The attendant at the ticket booth said, "What a beautiful family you have."

A woman in the cafe laughed and said, "What about her hair!? I bet you can't do a thing with it!"

My mother, after being asked "Where is she from?" while escorting Lily to the beach snack shop said to me, "Do you get asked these kinds of questions all the time?!"
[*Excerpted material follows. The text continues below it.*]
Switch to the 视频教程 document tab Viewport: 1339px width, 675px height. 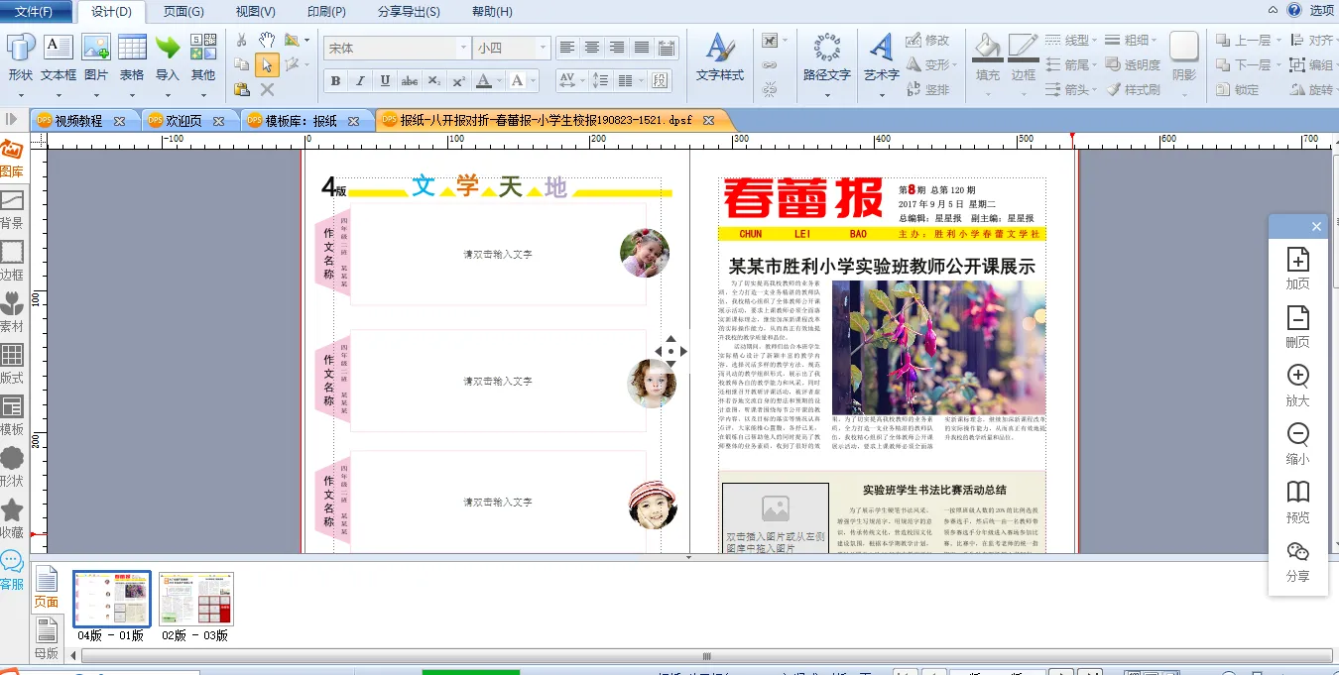pyautogui.click(x=78, y=121)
Yes, I said.  Being an obviously adoptive family means fielding lots of questions and stares, pretty much all the time. I find it doesn't bother me, most of the time.  Most of the time I take questions from strangers as an opportunity to educate folks. I didn't know they don't speak English in Ethiopia, either, until about 4 years ago. I didn't know how to braid curly hair either. Sometimes meeting someone in a park or garden or beach is a lovely opportunity to make a connection.  It's fun to talk with some one who is also "in the club." Occasionally someone has said something rude, but usually out of ignorance, not malice. ("Where is their 'real' mother?", or "Is their mom dead?" or "I couldn't adopt, I don't know how you do that.")

I'm happy to have some kind older gentleman say "God Bless You" ponderously.  I'll take all the blessings I can get.

Being an obvious adoptive family means that I am very conscious of what we look like and how we act when we are out in public.  People are going to be looking at us; the least I can do is have the kids in clean clothes.  I die a thousand tiny deaths when the kids act up in public. Because now I'm "that white mother with those adopted kids."  And sometimes I'm that "tired white mom with those out of control black kids."

Which is why, when at the end of our month at the beach, at the end of our two day car ride home, at the end of our patience and our clean clothes and our ability to sit in the car,  it was tough to walk into the diner.  Lily's hair, braided so beautifully by her teacher before we left, and kept mostly sand and damage free for a month by my inexpert hands, was free. She was sporting a gloriously wild and beautiful Afro, slightly smooshed in the back from sitting in the car.  I didn't even think about it until we walked (sweaty and cranky and in need of home) into the diner and I saw the African-American hostess and her neatly coiled hair and I realized... oh *#$%, Lily's got "white momma" hair.

When we adopted our kids I made a vow, perhaps a silly one, to never let my daughter have "white momma" hair. (Meaning, under-moisterized, tangled, un-braided, I-don't-know-what-to-do-with-my black-daughter's-hair, hair.) Thank God for the internet and Lily's patient kind teachers, Lily's hair is well maintained and usually braided or styled carefully. I take a lot of pride in it, and hair time takes up a good portion of our weekly schedule.

A few weeks ago an African-American woman stopped me at a carnival and asked me how I did Lily's twists. That was huge for me. HUGE.

So here we are in the diner, in all our end of vacation, didn't-have-time-to-braid-hair-at-the-motel glory, and all I want to do it shout. "I know how to do hair! We ran out of conditioner and patience and as soon as we get home I'm going to do a hot oil treatment!"

Thankfully, that proved unnessary.  No dirty looks were cast in our direction.

And as soon as we got home, I did a hot oil treatment and braided her hair into a mini-mohawk, as per Lily's request.